In this concept and as shown in Figure 12 (more precisely the first curve), if the confinement parameter will be removed, gradually, from the 16th week, the pandemic evolution continues to spread without the use of the protections means. However, we estimate better results if the Tunisian people will respect the protection tools with a rate over than 80%. In this case, the number of infected cases will be stable and closed to the current numbers (as indicated in the second curve of the Figure 12).

Similar results can be obtained for the others country such as the France (Figure 13).

6. Conclusion

As the COVID-19 pandemic spreads worldwide, several questions arise about the number of cases worldwide at its peak, the time it takes for the pandemic to recede, and the effect of public health interventions to stop the significant spread of COVID-19.

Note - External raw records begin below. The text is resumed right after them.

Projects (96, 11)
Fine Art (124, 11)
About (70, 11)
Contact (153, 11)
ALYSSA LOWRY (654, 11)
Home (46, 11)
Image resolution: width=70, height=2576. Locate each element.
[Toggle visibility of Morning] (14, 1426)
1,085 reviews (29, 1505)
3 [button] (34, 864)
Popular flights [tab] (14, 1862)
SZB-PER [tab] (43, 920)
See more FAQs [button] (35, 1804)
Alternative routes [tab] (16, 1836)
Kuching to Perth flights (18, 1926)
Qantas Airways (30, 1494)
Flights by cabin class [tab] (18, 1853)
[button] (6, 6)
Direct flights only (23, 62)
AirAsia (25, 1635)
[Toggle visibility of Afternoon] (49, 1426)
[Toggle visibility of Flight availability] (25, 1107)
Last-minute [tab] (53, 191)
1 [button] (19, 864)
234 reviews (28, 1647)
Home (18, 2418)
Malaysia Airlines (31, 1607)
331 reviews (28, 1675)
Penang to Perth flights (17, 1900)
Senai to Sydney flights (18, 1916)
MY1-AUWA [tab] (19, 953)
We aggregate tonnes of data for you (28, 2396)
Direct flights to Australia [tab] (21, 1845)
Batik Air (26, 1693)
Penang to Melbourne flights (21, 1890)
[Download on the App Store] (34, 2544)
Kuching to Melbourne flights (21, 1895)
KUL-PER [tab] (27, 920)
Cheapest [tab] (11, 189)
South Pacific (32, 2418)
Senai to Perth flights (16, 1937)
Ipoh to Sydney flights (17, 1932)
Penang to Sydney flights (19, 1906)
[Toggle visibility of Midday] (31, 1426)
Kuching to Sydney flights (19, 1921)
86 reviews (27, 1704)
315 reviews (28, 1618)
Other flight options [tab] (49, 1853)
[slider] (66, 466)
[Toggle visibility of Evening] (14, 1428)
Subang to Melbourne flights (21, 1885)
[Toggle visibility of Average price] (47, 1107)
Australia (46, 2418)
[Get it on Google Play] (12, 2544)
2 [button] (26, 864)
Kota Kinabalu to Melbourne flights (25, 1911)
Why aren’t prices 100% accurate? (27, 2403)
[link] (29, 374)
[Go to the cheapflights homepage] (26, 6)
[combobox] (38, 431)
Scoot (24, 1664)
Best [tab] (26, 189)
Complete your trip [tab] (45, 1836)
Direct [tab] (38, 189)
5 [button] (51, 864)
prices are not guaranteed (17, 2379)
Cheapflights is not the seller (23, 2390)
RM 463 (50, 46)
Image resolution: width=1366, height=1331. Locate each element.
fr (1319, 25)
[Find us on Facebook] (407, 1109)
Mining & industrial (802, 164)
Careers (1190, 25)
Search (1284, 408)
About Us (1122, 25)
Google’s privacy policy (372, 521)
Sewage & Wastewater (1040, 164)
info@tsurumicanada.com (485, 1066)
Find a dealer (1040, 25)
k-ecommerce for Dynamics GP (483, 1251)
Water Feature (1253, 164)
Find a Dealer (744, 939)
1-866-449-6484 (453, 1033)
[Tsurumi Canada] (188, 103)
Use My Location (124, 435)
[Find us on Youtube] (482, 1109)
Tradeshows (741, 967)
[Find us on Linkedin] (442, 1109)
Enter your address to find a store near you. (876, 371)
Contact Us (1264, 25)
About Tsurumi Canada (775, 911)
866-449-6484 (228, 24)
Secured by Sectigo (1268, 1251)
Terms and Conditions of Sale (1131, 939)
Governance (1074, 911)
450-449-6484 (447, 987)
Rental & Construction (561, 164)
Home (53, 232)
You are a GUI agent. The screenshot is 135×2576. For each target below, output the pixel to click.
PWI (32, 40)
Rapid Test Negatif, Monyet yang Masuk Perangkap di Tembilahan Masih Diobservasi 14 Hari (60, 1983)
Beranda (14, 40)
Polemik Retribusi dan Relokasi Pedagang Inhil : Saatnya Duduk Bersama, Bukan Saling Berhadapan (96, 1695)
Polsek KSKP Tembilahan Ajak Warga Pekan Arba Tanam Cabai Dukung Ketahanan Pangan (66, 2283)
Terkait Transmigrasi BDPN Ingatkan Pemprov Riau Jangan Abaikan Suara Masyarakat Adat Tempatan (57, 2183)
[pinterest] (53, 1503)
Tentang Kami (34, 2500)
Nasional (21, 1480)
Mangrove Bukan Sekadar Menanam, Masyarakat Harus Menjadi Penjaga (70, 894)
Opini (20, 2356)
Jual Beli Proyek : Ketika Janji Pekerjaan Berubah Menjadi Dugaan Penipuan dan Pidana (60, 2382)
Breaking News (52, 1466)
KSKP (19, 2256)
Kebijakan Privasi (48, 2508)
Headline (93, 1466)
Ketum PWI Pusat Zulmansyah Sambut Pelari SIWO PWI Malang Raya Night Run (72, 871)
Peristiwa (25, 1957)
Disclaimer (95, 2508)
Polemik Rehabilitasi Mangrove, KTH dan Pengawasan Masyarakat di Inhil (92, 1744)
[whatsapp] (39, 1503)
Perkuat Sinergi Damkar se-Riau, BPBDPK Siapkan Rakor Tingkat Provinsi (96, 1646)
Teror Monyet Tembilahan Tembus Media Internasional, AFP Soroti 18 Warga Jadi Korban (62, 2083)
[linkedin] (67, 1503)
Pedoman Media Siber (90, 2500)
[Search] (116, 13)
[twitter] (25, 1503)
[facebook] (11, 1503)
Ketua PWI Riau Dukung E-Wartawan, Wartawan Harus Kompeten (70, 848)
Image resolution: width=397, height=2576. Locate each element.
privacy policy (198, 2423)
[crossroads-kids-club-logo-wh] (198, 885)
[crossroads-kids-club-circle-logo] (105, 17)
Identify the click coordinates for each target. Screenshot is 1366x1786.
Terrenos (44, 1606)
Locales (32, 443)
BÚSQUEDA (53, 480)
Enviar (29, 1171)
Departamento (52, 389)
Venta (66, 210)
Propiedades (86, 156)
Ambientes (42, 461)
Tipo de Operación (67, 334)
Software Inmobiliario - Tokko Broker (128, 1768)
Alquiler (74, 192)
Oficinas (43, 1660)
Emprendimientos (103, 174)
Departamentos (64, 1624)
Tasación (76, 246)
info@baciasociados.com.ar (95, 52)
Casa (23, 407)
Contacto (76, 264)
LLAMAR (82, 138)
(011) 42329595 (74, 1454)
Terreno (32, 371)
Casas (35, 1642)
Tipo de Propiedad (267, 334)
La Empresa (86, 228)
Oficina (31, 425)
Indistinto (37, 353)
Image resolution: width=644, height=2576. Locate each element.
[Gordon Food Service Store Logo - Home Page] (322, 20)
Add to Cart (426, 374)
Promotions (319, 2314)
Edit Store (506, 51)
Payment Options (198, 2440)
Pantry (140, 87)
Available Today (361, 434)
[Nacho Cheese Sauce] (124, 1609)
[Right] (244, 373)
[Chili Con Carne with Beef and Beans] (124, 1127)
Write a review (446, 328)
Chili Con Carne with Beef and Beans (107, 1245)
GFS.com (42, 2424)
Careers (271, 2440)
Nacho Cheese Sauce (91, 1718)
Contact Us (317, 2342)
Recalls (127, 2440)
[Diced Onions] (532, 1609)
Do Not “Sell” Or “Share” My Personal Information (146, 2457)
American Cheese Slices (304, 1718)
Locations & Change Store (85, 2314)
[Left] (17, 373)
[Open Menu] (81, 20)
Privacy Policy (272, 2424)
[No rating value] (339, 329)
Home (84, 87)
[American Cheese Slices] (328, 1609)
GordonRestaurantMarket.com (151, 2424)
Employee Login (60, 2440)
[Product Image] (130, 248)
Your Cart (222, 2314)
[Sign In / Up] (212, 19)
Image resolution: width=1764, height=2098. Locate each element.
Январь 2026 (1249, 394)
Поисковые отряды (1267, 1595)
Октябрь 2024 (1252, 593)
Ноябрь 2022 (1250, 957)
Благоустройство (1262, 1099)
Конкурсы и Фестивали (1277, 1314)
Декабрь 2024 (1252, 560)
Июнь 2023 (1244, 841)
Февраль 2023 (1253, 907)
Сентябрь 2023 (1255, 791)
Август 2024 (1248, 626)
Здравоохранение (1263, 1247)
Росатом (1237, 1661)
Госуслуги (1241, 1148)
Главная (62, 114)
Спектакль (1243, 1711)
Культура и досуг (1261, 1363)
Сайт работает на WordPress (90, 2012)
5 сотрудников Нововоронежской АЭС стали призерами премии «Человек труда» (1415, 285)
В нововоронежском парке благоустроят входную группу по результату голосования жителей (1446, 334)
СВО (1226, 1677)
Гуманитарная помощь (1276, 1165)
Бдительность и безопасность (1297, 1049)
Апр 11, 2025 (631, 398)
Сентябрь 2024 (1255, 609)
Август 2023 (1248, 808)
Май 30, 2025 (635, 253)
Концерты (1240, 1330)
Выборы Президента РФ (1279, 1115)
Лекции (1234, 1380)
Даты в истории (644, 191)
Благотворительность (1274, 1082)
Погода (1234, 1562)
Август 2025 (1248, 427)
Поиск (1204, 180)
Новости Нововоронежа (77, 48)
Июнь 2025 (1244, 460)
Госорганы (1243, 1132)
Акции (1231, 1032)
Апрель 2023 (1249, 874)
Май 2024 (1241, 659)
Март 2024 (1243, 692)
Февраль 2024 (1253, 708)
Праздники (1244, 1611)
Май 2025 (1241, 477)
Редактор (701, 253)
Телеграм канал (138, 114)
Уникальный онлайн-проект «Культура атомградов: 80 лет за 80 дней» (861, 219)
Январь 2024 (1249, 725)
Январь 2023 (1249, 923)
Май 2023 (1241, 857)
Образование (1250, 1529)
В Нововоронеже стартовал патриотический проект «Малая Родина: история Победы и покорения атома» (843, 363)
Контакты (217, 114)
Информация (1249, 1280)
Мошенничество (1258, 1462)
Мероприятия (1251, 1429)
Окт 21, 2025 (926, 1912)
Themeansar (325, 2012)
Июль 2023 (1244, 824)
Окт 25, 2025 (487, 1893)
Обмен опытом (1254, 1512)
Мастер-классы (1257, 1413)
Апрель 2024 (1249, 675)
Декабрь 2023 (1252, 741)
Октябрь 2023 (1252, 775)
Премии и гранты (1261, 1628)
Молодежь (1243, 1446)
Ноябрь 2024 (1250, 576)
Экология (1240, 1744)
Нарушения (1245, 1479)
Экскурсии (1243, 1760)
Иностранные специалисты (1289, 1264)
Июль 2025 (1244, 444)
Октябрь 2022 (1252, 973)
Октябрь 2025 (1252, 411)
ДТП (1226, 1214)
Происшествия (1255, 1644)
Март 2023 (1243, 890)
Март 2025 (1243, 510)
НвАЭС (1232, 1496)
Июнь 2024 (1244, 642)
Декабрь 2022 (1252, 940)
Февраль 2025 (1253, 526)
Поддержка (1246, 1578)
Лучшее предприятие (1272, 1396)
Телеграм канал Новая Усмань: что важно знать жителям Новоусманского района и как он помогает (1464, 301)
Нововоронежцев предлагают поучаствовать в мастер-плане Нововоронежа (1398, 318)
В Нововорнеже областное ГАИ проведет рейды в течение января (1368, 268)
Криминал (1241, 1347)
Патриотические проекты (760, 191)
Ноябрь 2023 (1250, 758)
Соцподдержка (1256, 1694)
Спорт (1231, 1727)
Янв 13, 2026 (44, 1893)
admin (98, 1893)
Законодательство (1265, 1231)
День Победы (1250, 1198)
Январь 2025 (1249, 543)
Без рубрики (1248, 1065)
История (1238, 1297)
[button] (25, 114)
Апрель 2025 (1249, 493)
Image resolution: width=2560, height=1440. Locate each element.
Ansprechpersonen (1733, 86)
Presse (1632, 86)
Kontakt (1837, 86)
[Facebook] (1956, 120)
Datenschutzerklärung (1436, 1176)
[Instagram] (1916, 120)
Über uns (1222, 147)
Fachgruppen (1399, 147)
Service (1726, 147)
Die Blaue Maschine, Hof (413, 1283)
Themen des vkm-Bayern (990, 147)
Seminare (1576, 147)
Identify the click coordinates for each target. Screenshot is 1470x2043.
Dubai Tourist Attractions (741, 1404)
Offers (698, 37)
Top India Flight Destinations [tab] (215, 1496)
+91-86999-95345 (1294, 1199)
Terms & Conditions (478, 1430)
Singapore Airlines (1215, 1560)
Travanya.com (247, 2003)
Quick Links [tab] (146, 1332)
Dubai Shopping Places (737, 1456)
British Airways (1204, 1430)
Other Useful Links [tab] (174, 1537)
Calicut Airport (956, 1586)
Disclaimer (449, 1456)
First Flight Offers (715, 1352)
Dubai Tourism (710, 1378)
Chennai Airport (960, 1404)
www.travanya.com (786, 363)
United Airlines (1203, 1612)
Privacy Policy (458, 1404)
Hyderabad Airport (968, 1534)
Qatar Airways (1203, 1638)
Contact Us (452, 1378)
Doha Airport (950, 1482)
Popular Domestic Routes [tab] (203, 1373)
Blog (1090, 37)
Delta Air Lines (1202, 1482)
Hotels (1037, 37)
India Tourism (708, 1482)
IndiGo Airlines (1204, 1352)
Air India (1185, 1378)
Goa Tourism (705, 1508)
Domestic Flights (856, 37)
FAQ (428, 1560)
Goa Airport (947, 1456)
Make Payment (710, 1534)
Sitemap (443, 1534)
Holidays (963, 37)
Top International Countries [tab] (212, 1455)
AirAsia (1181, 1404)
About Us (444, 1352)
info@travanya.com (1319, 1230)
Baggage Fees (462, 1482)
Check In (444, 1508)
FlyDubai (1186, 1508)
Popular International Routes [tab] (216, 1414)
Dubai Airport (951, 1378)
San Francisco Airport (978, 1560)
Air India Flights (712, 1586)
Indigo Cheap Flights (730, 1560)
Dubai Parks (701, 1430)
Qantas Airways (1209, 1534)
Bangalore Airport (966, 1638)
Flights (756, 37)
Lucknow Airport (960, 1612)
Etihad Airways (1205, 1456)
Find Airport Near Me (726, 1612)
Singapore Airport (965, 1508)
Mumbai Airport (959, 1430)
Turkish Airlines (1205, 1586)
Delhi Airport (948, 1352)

Given the random and highly dependent nature of several parameters of the COVID-19 data, methods for collecting and analyzing defined data, to interpret it to deduce prognoses for future trends can be considered as results conceivable and precise. The objective of this study is to develop methods inspired by artificial intelligence (AI) for forecasting and evaluating intervention strategies to slow the spread of COVID-19 worldwide.

Using the Random Forest and Xgboost classifiers of machine learning algorithms and the Bidirecional LSTM (BiLSTM) of deep learning, we obtain in the best cases an accuracy of 84%.

A fusion of classifiers and a combination of different ways of applying the belief functions theory improved accuracy by 92%. This result has direct repercussions on the prediction of COVID-19 cases.

We show that protective measures are essential to minimize the spread and keep a flattened curve of cases reached by COVID-19 virus. The application of home isolation and the use of protection tools with the rate over of 80% can reduce considerably the number of cases.